No suprimía ninguna celebración, tuviera tres personas o una, pues las
almas estaban incluso por encima de su propia salud… ¡Cuántas veces en la
soledad de las zonas rurales de Berducedo o el Parque de Redes sobrepasaba el
kilometraje que la diócesis le pagaba!... o ¡cuántas otras celebraba cuatro misas pálido de
fiebre o se dejaba hasta su último ahorro en el arreglo de una imagen! Mosén lo dio todo a la Iglesia, y con muchos más aciertos que errores salvó muchos templos y
capillas de esta diócesis de la pura ruina, de muchas piezas acabar en el
expolio indecente y de muchas tradiciones terminar en el olvido.
Emilio
de Marchi, en su libro “El sombrero del Cura”, dice: Creía que con la muerte del cura había terminado todo
y, sin embargo, todo estaba por hacerse.
También en la historia de este cura que no tenía sombrero sino bonete, y que no
era especulador sino pobre, lo importante de verdad empieza ahora...
Descansa
en Paz Mosen Jose Luis, y muchas gracias por tu amistad y por el aprecio que siempre
me profesaste inmerecidamente.
Rodrigo Huerta Migoya
Muchas gracias don Rodrigo por este recuerdo y hermoso resumen biográfico de nuestro común amado don José Luís. Él me llevó al seminario mayor cuando era diácono en san Pedro, con "don Boni" y tengo algún recuerdo hermoso de ese tiempo con él.
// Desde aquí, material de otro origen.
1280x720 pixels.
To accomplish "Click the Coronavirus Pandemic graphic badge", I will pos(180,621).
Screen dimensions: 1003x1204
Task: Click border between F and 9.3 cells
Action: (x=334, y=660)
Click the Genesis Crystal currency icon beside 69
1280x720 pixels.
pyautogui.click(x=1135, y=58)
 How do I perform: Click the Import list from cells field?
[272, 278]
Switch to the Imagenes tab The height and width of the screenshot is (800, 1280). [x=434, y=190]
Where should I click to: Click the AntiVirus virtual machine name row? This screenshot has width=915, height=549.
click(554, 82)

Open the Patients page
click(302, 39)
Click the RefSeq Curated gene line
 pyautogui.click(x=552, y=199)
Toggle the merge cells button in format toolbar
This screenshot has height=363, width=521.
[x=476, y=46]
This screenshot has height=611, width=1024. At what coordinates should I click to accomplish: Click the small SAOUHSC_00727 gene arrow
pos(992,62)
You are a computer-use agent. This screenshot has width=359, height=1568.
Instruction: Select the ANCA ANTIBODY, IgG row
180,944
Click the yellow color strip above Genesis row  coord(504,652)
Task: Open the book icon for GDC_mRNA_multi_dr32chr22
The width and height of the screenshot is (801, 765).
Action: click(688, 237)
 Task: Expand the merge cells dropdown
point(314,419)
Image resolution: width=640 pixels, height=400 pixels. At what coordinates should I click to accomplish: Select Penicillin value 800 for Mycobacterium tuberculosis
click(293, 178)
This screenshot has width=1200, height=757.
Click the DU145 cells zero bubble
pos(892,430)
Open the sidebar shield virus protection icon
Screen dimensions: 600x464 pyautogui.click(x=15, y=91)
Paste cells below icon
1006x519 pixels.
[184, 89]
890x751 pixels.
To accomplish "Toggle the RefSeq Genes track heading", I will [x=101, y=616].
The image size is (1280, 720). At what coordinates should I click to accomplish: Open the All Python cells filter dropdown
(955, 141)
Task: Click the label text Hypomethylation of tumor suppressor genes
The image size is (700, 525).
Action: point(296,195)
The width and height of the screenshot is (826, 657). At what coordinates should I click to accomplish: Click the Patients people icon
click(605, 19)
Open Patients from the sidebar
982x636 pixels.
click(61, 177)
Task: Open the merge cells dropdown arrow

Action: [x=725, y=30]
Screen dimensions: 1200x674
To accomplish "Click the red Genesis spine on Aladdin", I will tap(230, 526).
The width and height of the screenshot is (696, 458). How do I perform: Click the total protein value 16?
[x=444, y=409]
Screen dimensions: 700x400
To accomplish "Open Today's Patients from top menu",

No quiso Dios que yo hallara mi camino en el ministerio sacerdotal pero siempre le agradeceré a Mossèn la posibilidad de discernir en ello y cuánto me sirvió para mi vida futura.
ResponderEliminarHoy, cuando en Covadonga se oficie el funeral de su párroco, desde mi parroquia me uniré a vuestra oración por el sacerdote y "presunto" santo por el que le rezo y, al tiempo, me encomiendo.
Javier Álvarez, diácono permanente en la Iglesia de Tarragona.